(4eq) Heterogeneous Catalysis: Producing Energy While Minimizing Environmental Footprint
Increasing global demand for non-renewable sources of energy has resulted in higher energy prices and emissions, but positive spillover effects have also ensued such as innovation in renewable energy and novel research into the consumption of conventional energy that is more efficient and less deleterious. Technological innovations must be sufficient in scale to supplant existing technology. This requires us to elucidate the reaction mechanism and active sites, as well as, to identify and eliminate the bottlenecks in catalytic processes. My research explores the role of heterogeneous catalysis in the production of fuels and chemicals, while, at the same time, decreasing our carbon footprint. I aim to integrated fundamental mechanistic studies, controllable synthesis methods, and techniques for improving practices implementation.
My Ph.D. projects investigated the efficacy and practical application of nanoscale precious metal clusters (e.g., gold and platinum) for hydrogen production through methanol and formic acid reactions, which could be applied to fuel cells. The strategy of selecting suitable supports and promoters as ligands to synthesize atomically dispersed precious metals was systematically explored. We designed catalysts that used trace amounts of precious metals, yet still resulted in high activity, selectivity, and stability. These catalysts were mindful of industrial economic realities, and were designed with low cost but with robust performance.

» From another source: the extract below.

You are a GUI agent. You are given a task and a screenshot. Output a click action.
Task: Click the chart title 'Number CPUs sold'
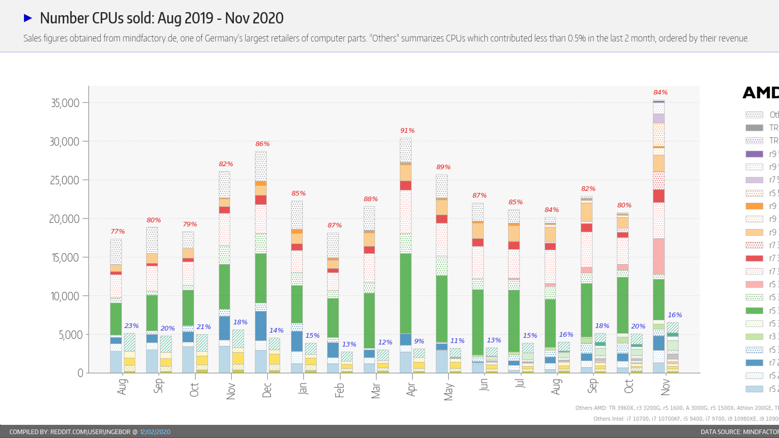click(x=161, y=18)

My first postdoctoral project investigates novel approaches to control the acid strength/sites over solid acids. The primary application is to catalyze light alkane cracking at low temperature to produce value-added chemicals. My second project explores the interaction between metal and multi-walled carbon nanotubes (MWCNTs) through structure sensitive probe reactions. Different approaches allow us to tune the size and shape of the metal and to control different types of functional groups on MWCNTs, which will identify the parameters that determine the products' selectivity. The significance of this research is that it could guide us to design desired materials while maximizing those promoting factors.